Korbach

Konto der Vermieterin geplündert: Haft

- Korbach (resa). Eine ganze Liste von Anklagepunkten wartete am Dienstag auf einen 23-Jährigen beim Korbacher Amtsgericht: Fahren ohne Fahrerlaubnis wurde ihm ebenso vorgeworfen wie Einmietbetrug, Wohnungseinbruch und Diebstahl.

„Ich war es und es tut mir leid“, erklärte der junge Mann zu Beginn. Damit stand dann zumindest Folgendes fest: Ende vergangenen Jahres hatte sein Vater den 23-Jährigen vor die Tür gesetzt. Auf der Suche nach einer neuen Wohnung war er bei einer 77-jährigen Frau aus Korbach gestrandet, die ihm eine Wohnung in ihrem Mehrfamilienhaus vermietet hatte. Als die ältere Dame zur Kur fuhr, hatte sich der junge Mann Zutritt zu ihrer Wohnung verschafft, eine EC-Karte samt PIN entwendet und in den nächsten drei Wochen insgesamt 11 000 Euro von dem Ersparten der Dame abgehoben.

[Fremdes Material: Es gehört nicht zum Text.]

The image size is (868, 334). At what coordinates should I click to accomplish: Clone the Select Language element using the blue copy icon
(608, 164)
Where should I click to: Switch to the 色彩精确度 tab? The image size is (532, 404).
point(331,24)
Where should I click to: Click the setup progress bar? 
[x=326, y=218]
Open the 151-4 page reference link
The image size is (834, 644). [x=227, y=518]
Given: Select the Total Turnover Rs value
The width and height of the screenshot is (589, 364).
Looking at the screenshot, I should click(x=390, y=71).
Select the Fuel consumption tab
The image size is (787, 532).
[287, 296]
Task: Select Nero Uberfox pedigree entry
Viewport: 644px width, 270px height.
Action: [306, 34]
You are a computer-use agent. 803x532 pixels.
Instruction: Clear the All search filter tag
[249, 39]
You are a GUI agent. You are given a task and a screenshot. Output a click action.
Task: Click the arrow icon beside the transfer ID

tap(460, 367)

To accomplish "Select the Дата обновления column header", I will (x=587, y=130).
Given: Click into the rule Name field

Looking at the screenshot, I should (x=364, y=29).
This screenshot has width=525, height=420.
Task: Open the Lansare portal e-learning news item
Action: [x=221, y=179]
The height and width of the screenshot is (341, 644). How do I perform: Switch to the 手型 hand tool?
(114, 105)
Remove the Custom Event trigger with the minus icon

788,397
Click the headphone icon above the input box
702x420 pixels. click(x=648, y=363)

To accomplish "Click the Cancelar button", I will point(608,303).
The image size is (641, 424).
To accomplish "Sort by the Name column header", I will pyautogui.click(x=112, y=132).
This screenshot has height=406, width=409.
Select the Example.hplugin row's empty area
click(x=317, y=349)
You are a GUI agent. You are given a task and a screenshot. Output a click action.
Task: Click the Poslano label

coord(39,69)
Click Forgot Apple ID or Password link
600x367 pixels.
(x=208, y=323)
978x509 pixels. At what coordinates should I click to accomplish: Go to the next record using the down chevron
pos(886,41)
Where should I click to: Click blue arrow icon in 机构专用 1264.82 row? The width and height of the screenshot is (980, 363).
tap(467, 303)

Viele Fragen blieben aber ungeklärt: Wie er in die Wohnung gekommen sei, fragte der Richter, denn es habe keine Einbruchspuren gegeben. „Der Schlüssel steckte“, sagte der Angeklagte. Das sei so üblich gewesen im Haus, denn die Vermieterin habe auch von ihren Mietern verlangt, den Schlüssel für den Notfall von außen stecken zu lassen. Die Vermieterin widersprach. „Der Schlüssel hat auf keinen Fall gesteckt“, erklärte die 77-Jährige. Warum er in die Wohnung eingebrochen sei, fragte der Richter weiter. „Ich habe mehrmals festgestellt, dass meine Vermieterin in meiner Abwesenheit in meiner Wohnung gewesen war“, erklärte der Angeklagte, „da wollte ich das Gleiche einfach auch mal tun.“ Um Diebstahl sei es aber nicht gegangen. „Dann lagen aber die EC-Karte und der PIN auf dem Tisch“, sagte der Angeklagte, „die habe ich mitgenommen.“ Die Vermieterin widersprach erneut: Die Karte habe gut versteckt im Kleiderschrank gelegen, der PIN in einem anderen Schrank. Wofür er die 11 000 Euro ausgegeben habe, fragte der Richter. „Ich habe meine Schulden bezahlt und Klamotten gekauft“, sagte der Angeklagte.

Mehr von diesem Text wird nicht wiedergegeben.